Vice President Kamala Harris will announce on Wednesday new steps the Biden administration is taking to lower energy costs for Americans this winter.
The US Department of Health and Human Services is providing $4.5 billion in assistance to help reduce heating costs for the Low-Income Home Energy Assistance Program (LIHEAP), according to the White House.
“In addition to covering home heating costs and unpaid utility bills this winter, this program will help families make cost-effective home energy repairs to lower their heating and cooling bills,” the White House said in a statement.
Over the past year, LIHEAP has helped 5.3 million households across the United States with heating, cooling and air conditioning, according to the White House.
The US Department of Energy will also allocate $9 billion in funds from the Department of Inflation Reduction Act to help 1.6 million households nationwide upgrade their homes to lower energy bills. It will be separated into two rebate programs: one for whole-home energy efficiency retrofits and another for highly efficient and electric home appliances, according to the White House.
“In addition to reducing costs, energy-efficient and electric building and appliance upgrades can reduce indoor and local outdoor air pollution, improving health in our communities,” the White House said. “In addition, they will reduce greenhouse gas emissions by millions of tons per year to combat climate change.”
Harris will discuss the initiatives during a visit to Union Hall and a training facility in Boston on Wednesday, according to the White House.

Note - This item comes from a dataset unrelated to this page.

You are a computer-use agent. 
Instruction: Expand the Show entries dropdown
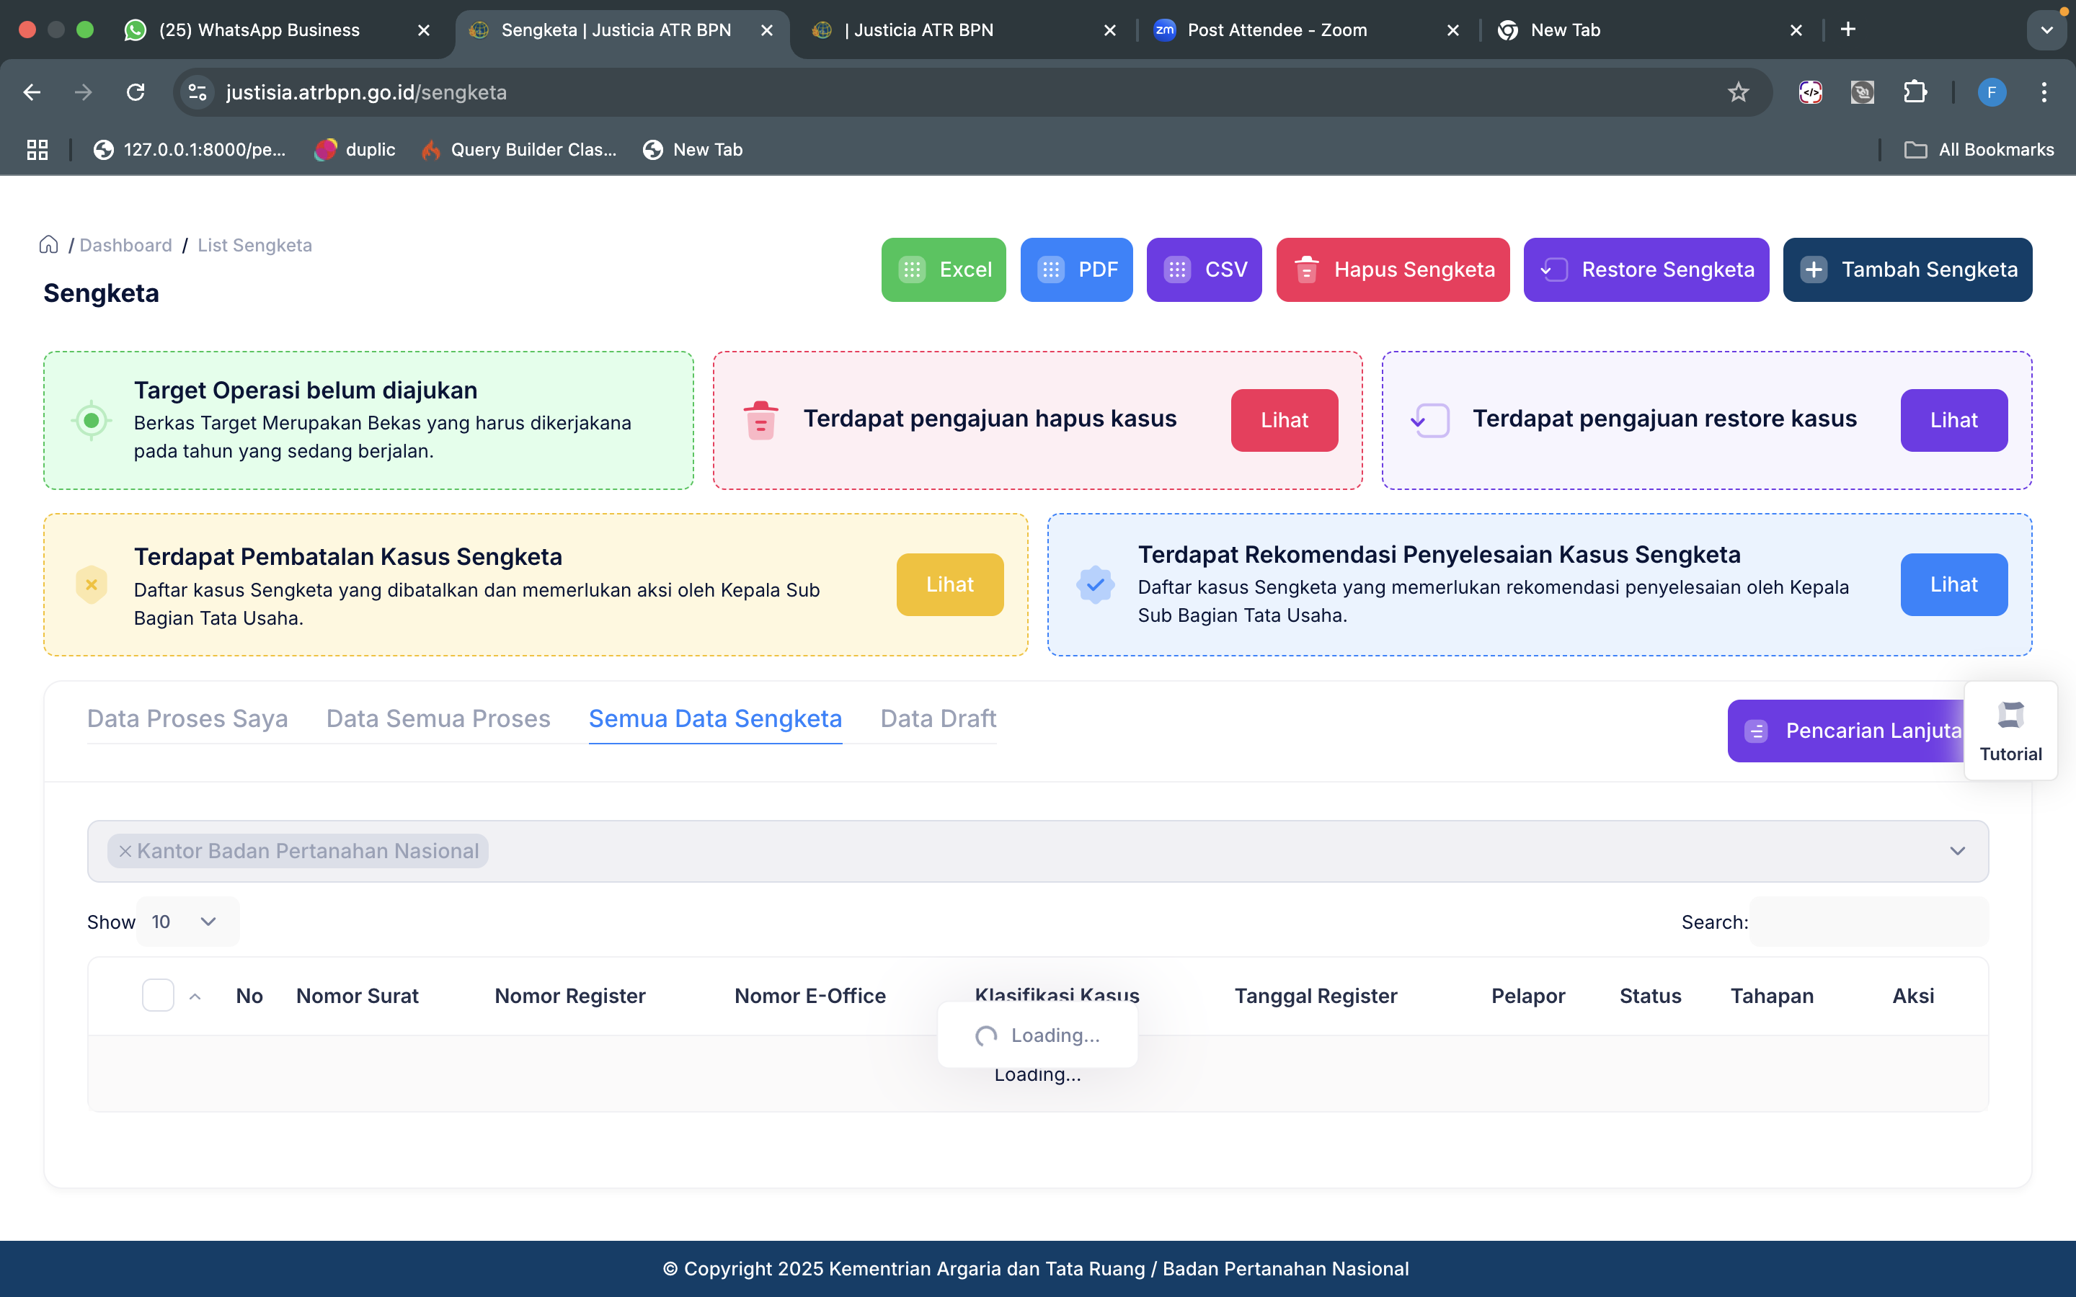coord(187,921)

Nearly half of U.S. households rely on natural gas for heating and their bills could rise 28% this winter compared to last winter, while heating oil bills are projected to be 27% higher and electricity bills 10% higher, according to a recent analysis. US Energy Information Administration, an independent agency of the US Department of Energy.
The National Energy Assistance Directors Association, which represents LIHEAP’s state directors, said in a recent report that energy costs are expected to be the highest this winter in more than a decade. This comes amid rising inflation, with US consumer prices rising to a 40-year high of 6.6% in September.
A number of factors have contributed, including an increase in global energy consumption since the start of the Covid-19 pandemic, which has driven up prices, and Russia’s war in Ukraine, which has further increased prices and reduced supply.